The truth is rarely pure and never simple

Integrate electron densities besides cube files

The electron density of a molecule is very far from an equally distributed charge density. Therefore, the common density sampling on a regular grid for visualisation purposes is not useful for cases where numerical properties of the density distribution are sought after. In that case, integration grids as Becke-Lebedev grids are required. Based on the atomic coordinates, they give a set of points in space with associated weights to account for the unequal volume represented by each sampling point in the space-filling partition of the electron density. Now the problem is to evaluate the electron density at the points in question rather than on a regular rectangular grid.

In the context of Gaussian calculations, here is how. The feature is implemented in the tool cubegen albeit it lacks clear documentation.

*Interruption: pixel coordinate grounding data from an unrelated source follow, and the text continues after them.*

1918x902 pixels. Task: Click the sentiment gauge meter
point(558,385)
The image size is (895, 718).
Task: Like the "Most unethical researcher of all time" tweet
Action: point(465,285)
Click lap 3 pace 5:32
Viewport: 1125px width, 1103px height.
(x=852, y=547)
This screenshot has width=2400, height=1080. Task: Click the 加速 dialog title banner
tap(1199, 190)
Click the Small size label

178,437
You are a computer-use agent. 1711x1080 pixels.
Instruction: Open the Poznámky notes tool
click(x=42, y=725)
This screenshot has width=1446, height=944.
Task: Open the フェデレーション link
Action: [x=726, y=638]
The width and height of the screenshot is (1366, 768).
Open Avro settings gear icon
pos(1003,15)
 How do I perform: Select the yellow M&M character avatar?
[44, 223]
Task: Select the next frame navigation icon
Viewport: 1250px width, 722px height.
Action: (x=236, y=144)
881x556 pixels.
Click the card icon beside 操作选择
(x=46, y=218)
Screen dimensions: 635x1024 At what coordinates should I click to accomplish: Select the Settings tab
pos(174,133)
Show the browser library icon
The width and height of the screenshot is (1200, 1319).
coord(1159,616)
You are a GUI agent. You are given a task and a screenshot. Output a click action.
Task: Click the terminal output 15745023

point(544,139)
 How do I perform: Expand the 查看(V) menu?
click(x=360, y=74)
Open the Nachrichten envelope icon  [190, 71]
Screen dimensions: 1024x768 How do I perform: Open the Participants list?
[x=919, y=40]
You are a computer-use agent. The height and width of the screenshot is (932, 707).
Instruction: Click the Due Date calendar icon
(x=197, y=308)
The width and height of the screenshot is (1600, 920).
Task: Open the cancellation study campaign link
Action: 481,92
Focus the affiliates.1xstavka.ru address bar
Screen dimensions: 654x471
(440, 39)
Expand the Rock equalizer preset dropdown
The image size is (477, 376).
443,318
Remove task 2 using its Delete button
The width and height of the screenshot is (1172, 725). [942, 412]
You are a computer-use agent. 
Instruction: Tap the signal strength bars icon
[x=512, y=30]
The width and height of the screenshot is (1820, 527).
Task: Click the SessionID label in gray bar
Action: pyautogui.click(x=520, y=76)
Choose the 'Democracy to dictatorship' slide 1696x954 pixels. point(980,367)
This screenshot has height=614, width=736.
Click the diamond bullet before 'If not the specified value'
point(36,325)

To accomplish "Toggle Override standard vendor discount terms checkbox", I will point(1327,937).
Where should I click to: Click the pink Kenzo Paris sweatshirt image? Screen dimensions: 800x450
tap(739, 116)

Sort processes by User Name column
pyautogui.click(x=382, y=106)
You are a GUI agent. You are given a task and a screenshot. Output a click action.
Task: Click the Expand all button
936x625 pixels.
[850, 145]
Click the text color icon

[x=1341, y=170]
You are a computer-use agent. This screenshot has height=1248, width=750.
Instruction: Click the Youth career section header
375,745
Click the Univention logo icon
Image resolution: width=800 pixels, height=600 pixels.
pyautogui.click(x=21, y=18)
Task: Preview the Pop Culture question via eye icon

First, create a text file (e.g. gridpoints) with the points at which you’d like to sample the electron density. Each row should contain the space-separated coordinates of a single point in angstroms. Now run the calculation and create a formatted checkpoint file (say run.fchk) from the checkpoint file of your calculation with formchk. With the command

cat pts | cubegen 1 Density=CC run.fchk test.cube -5

you get a new file, test.cube, which contains your input points and as a fourth column the density in atomic units. While the extension hints otherwise, this is not a valid cube file, but is a machine readable representation of the electron density on the grid you have specified. Note that typically you still need the weights of the individual grid points. The code that generates the grid point coordinates for you should also give you the weights.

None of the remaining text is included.